Datum uitspraak: 31 augustus 2005

AFDELING
BESTUURSRECHTSPRAAK

Uitspraak in het geding tussen:

[appellant], wonend te [woonplaats],

en

het college van gedeputeerde staten van Noord-Brabant,
verweerder.

1. Procesverloop

Bij besluit van 29 juni 2004, kenmerk 1007141, heeft verweerder afwijzend beslist op het verzoek van appellant van 6 mei 2004 om toepassing van bestuurlijke handhavingsmiddelen met betrekking tot de door de [vergunninghoudster] geëxploiteerde inrichting op het adres [locatie] te [plaats].

Bij besluit van 9 november 2004, kenmerk 1043522, verzonden op 18 november 2004, heeft verweerder het hiertegen gemaakte bezwaar ongegrond verklaard.

Tegen dit besluit heeft appellant bij brief van 28 december 2004, bij de Raad van State ingekomen op 29 december 2004, beroep ingesteld. De gronden zijn aangevuld bij brief van 17 januari 2005.

Bij brief van 4 mei 2005 heeft verweerder een verweerschrift ingediend.

De zaak is door een meervoudige kamer van de Afdeling verwezen naar een enkelvoudige.

De Afdeling heeft de zaak ter zitting behandeld op 15 juli 2005, waar appellant in persoon en bijgestaan door ir. A.K.M. van Hoof, en verweerder, vertegenwoordigd door M.M. Keltering-Schothuis en A.A.J. Teuben, ambtenaren van de provincie, zijn verschenen. Voorts is als partij gehoord vergunninghoudster, vertegenwoordigd door A.J. de Veer en bijgestaan door mr. dr. L. Bier, advocaat te Vught.

2. Overwegingen

2.1. Op 1 juli 2005 zijn de Wet uniforme openbare voorbereidingsprocedure Awb en de Aanpassingswet uniforme openbare voorbereidingsprocedure Awb in werking getreden. Uit het daarbij behorende overgangsrecht volgt dat het recht zoals dat gold vóór de inwerkingtreding van deze wetten op dit geding van toepassing blijft.

2.2. Appellant betoogt dat verweerder in het bestreden besluit ten onrechte het besluit tot afwijzing van zijn verzoek om handhaving in stand heeft gelaten.

Appellant stelt dat er geen concreet uitzicht op legalisatie was, omdat nog geen ontwerpbesluit met betrekking tot de aanvraag om vergunning was vastgesteld.
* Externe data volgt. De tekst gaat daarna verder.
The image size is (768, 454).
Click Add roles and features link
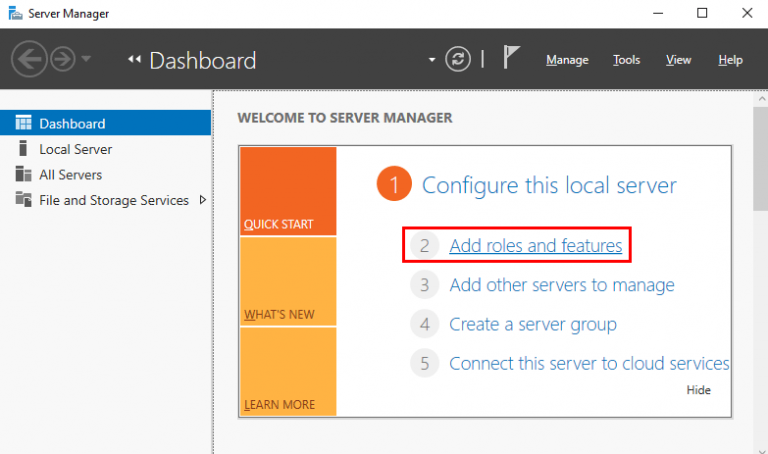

Appellant betoogt voorts dat, gelet op de overlast ten gevolge van de illegale activiteiten, niet van handhaving kon worden afgezien.

2.3. Verweerder stelt dat hij ten tijde van het nemen van het primaire besluit van 29 juni 2004 een conceptaanvraag had ontvangen en dat ten tijde van het nemen van het bestreden besluit een aanvraag voorlag. De aangevraagde activiteiten zijn volgens verweerder vergunbaar. Er was daarom volgens verweerder concreet uitzicht op legalisatie, zodat hij van het nemen van handhavingsmaatregelen kon afzien.

Voorts betoogt verweerder dat handhaving onevenredig zou zijn, nu dit een volledige stillegging van de activiteiten in de inrichting zou betekenen en de overlast beperkt is. Verweerder stelt dat het belang van appellant bij handhaving niet opweegt tegen het belang van vergunninghoudster.

2.4. Niet in geschil is dat is gehandeld in strijd met artikel 8.1, eerste lid, aanhef en onder b, van de Wet milieubeheer, zodat verweerder bevoegd was terzake handhavend op te treden.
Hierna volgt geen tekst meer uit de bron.